**** Teks Bacaan
Opini

Spiritualitas dalam “Karya Hidup” Zainal Arifin Thoha

NU Online  ·  Jumat, 23 Maret 2007 | 06:11 WIB

Oleh Jamal Ma’mur Asmani

Rabu, 14 Maret 2007, pukul 22.00 WIB. Seorang sastrawan kondang Yogyakarta kelahiran Kediri, Zainal Arifin Thoha, menghembuskan nafas terakhir. Penulis berbagai buku, puisi, dan novel itu menderita penyakit jantung yang tak tertolong. Kiai muda yang sangat produktif menulis di media masa sejak kuliah itu meninggalkan keluarga tercinta, istri Maya Veri Oktavia, dan empat anak, Vina Rohmatul Ummah, Muhammad Hasan Turki, Ahmad Hafid Mujtaba, dan Syifana Nur Madinah, para santri, mahasiswa, jama’ah pengajian, kawan setia, pembaca setia buku-bukunya, menuju kehadirat Allah SWT.
********
**** Catatan yang Disediakan
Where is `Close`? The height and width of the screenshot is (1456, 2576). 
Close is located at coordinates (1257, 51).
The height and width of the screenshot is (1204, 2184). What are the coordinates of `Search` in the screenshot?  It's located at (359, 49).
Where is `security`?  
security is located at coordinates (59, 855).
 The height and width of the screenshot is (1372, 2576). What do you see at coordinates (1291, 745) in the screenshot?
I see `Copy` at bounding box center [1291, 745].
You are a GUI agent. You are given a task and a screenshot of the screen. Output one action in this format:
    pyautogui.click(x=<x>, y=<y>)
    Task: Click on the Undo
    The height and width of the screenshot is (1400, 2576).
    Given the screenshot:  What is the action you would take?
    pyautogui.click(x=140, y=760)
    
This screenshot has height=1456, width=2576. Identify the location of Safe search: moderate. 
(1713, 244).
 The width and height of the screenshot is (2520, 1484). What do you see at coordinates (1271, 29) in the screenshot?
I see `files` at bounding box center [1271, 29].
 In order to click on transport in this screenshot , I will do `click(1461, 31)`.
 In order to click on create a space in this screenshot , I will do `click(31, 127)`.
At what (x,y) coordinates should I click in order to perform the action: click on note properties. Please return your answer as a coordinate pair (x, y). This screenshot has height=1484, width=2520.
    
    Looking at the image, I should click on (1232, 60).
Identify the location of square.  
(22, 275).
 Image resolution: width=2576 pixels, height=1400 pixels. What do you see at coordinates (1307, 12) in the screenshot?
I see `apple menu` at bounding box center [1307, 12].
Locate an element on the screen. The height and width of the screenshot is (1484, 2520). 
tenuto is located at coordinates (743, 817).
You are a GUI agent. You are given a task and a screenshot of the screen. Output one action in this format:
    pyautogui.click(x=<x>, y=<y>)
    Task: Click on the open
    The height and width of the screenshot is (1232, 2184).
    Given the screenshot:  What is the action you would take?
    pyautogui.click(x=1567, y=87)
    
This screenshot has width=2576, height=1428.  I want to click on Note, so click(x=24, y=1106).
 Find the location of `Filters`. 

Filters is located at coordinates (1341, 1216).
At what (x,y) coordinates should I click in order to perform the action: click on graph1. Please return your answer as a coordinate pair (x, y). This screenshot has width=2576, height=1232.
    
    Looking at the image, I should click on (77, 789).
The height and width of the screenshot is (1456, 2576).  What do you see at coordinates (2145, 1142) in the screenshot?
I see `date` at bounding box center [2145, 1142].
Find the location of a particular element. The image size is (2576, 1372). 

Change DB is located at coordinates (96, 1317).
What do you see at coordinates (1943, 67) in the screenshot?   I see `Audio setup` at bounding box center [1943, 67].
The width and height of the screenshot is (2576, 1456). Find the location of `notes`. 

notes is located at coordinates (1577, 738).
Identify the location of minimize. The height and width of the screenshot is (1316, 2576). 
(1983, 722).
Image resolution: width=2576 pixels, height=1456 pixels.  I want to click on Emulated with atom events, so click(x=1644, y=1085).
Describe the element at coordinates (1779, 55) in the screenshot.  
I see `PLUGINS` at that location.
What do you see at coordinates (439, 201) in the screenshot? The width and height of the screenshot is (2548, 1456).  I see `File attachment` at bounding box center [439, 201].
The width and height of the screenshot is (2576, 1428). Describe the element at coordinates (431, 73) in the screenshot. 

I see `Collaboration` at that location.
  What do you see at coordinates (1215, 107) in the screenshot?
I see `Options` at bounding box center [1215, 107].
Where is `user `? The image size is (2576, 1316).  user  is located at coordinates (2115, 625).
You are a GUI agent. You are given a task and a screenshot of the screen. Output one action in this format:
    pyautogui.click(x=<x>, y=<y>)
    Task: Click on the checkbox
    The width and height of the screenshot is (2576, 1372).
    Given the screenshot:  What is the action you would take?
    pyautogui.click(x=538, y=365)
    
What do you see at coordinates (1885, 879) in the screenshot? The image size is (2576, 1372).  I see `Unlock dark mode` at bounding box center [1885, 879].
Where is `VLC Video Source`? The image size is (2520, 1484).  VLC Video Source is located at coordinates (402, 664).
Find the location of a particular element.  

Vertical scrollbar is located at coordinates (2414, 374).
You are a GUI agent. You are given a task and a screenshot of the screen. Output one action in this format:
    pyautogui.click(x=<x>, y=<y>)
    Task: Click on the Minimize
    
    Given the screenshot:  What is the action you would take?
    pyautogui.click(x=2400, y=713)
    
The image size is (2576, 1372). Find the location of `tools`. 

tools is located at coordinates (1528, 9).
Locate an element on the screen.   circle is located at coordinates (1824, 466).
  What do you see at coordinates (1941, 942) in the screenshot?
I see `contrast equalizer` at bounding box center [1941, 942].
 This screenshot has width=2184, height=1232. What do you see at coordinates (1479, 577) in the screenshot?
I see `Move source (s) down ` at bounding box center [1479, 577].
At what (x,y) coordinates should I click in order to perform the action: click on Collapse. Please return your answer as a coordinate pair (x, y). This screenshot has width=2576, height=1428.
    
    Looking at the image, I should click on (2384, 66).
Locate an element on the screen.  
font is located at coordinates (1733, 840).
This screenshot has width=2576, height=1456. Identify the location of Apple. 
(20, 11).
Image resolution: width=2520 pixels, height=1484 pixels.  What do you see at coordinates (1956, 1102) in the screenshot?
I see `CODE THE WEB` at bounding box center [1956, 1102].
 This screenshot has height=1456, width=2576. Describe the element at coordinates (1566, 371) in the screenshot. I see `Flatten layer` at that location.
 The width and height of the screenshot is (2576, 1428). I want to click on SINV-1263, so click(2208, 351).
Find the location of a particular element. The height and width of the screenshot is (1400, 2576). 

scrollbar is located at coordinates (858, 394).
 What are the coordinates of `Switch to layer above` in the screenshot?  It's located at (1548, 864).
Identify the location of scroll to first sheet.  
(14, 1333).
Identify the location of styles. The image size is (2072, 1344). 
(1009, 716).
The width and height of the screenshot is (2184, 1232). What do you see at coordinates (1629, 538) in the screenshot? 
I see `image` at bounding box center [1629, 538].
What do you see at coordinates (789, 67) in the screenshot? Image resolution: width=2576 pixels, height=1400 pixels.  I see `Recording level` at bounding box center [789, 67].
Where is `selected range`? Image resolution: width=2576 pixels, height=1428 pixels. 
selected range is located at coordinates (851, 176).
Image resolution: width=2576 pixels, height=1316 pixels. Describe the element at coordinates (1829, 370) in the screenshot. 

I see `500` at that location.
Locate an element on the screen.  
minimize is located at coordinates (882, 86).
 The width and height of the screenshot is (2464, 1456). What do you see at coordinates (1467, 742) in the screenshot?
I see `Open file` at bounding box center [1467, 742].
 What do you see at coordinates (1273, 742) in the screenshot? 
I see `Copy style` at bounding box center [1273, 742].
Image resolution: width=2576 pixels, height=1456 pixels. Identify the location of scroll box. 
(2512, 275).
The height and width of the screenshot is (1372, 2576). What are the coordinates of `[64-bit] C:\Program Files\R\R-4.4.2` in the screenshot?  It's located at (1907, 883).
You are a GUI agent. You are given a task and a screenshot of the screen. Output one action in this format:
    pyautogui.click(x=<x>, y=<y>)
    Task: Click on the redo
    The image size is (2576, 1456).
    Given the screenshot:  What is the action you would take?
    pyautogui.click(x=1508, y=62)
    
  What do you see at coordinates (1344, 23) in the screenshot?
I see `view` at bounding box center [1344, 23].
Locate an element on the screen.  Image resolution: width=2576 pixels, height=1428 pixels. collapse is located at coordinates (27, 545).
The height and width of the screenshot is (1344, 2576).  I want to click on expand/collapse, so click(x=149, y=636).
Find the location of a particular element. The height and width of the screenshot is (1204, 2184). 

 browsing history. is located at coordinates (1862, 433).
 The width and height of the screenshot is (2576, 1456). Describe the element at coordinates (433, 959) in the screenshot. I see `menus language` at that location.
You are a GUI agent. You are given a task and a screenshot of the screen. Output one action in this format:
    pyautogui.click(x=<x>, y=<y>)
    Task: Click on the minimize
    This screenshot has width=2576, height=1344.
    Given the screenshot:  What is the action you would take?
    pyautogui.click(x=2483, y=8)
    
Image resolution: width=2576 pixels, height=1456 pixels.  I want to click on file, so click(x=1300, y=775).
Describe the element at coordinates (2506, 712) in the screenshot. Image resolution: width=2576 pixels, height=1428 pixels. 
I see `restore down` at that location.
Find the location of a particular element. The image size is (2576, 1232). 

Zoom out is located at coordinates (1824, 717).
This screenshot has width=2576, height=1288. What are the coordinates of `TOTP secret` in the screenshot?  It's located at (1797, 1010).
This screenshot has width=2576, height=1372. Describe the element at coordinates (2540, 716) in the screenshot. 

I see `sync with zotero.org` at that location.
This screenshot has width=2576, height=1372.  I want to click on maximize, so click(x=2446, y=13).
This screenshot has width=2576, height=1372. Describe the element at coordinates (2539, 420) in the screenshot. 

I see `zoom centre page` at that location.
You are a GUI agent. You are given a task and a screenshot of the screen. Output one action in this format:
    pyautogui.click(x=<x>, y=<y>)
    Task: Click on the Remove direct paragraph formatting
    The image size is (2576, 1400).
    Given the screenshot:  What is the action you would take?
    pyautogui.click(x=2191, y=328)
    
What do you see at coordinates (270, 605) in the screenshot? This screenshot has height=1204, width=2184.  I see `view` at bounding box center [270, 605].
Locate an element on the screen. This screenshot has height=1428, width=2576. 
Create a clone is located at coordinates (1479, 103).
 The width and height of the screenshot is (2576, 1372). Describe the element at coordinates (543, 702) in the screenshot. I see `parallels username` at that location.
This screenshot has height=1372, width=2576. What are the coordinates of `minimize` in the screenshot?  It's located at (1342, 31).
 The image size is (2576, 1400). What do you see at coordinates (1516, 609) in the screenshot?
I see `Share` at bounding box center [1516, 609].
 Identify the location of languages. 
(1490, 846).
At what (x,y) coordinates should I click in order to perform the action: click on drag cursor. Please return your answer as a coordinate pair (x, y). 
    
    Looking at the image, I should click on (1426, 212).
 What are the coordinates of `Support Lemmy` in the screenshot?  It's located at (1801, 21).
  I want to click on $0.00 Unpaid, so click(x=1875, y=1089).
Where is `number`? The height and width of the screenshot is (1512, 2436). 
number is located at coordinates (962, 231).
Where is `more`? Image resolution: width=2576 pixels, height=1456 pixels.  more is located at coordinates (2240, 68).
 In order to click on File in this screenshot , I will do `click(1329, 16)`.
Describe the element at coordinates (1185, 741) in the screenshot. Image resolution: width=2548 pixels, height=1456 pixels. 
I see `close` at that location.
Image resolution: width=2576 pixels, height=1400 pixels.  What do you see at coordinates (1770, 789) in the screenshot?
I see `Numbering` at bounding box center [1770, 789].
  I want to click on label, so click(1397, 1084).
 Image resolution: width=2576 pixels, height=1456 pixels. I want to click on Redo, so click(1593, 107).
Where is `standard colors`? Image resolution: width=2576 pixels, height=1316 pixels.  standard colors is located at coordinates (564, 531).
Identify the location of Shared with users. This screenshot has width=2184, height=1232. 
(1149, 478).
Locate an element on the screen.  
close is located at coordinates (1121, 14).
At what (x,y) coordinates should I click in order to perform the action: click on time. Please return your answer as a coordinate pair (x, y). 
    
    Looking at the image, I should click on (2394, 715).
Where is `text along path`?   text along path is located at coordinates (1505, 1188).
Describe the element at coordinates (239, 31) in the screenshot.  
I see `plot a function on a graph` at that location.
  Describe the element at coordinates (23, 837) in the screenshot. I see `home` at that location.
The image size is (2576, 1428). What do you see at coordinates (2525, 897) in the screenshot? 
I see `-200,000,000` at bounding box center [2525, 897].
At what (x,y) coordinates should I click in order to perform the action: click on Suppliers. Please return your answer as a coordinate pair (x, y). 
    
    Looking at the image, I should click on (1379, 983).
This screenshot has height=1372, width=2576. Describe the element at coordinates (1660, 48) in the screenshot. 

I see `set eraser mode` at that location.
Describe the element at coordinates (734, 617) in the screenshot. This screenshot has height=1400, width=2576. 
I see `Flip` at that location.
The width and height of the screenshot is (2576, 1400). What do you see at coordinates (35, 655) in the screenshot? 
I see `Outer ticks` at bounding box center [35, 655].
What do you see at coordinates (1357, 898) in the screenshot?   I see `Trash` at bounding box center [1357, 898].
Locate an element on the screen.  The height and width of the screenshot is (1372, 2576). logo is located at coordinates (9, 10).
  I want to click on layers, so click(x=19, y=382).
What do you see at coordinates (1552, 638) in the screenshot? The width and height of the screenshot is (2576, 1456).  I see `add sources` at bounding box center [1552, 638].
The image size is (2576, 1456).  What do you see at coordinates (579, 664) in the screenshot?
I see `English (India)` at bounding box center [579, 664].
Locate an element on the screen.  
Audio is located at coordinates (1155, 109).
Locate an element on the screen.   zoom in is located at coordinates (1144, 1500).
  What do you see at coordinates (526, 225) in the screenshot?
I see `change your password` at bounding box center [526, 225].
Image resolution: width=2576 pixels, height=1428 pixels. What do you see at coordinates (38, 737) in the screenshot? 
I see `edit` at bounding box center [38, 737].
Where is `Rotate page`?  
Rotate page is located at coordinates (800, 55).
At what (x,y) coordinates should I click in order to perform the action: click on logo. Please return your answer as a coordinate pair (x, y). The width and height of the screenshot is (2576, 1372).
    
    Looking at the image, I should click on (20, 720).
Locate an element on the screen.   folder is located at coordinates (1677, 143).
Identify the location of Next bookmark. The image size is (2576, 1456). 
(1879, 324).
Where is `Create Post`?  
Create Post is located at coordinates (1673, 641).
********
§ Tugas yang Diminta:
a. Jawablah pertanyaan berikut berdasarkan teks tentang Zainal Arifin Thoha:
(i) Pada hari, tanggal, dan pukul berapa Zainal Arifin Thoha mengembuskan napas terakhir?
(ii) Di kota mana ia dilahirkan?
(iii) Siapa nama istrinya?
b. Ringkaslah teks tentang Zainal Arifin Thoha dalam dua kalimat.
c. Teruskan teks tentang wafatnya Zainal Arifin Thoha mulai setelah kalimat terakhirnya.

§ Jawaban Tiap Tugas:
a.
(i) Rabu, 14 Maret 2007, pukul 22.00 WIB.
(ii) Kediri.
(iii) Maya Veri Oktavia.

b. Zainal Arifin Thoha, sastrawan Yogyakarta kelahiran Kediri, wafat pada Rabu, 14 Maret 2007, pukul 22.00 WIB karena penyakit jantung yang tak tertolong. Penulis berbagai buku, puisi, dan novel yang produktif menulis di media sejak kuliah itu meninggalkan istri, empat anak, para santri, mahasiswa, jamaah pengajian, kawan setia, dan pembaca setia buku-bukunya.

c.
<>

Penulis pertama kali berjumpa dengan kiai yang akrab dipanggil Gus Zainal (Allahu Yarham) ketika ada acara bedah novel santri di Aula Pondok Pesantren Tebuireng Jombang tahun 2001. Pada waktu itu, Gus Zainal memberikan motivasi besar kepada para santri untuk mulai berlatih menulis, mengikuti sejak ulama-ulama kita yang telah meninggalkan jutaan kitab sebagai peninggalan yang sangat berharga. Tulisan dalam bentuk apapun, artikel, essai, puisi, novel, buku, kitab, dan apapun namanya sangat berguna bagi generasi sesudahnya, ia senantiasa kekal abadi, tidak lekang dimakan usia. Imam Ghozali berkata “Kalau engkau bukan anak raja dan engkau bukan anak ulama besar, maka jadilah penulis.” (Zaenal Arifin Thoha, Aku Menulis Maka Aku Ada, Kutub, 2005).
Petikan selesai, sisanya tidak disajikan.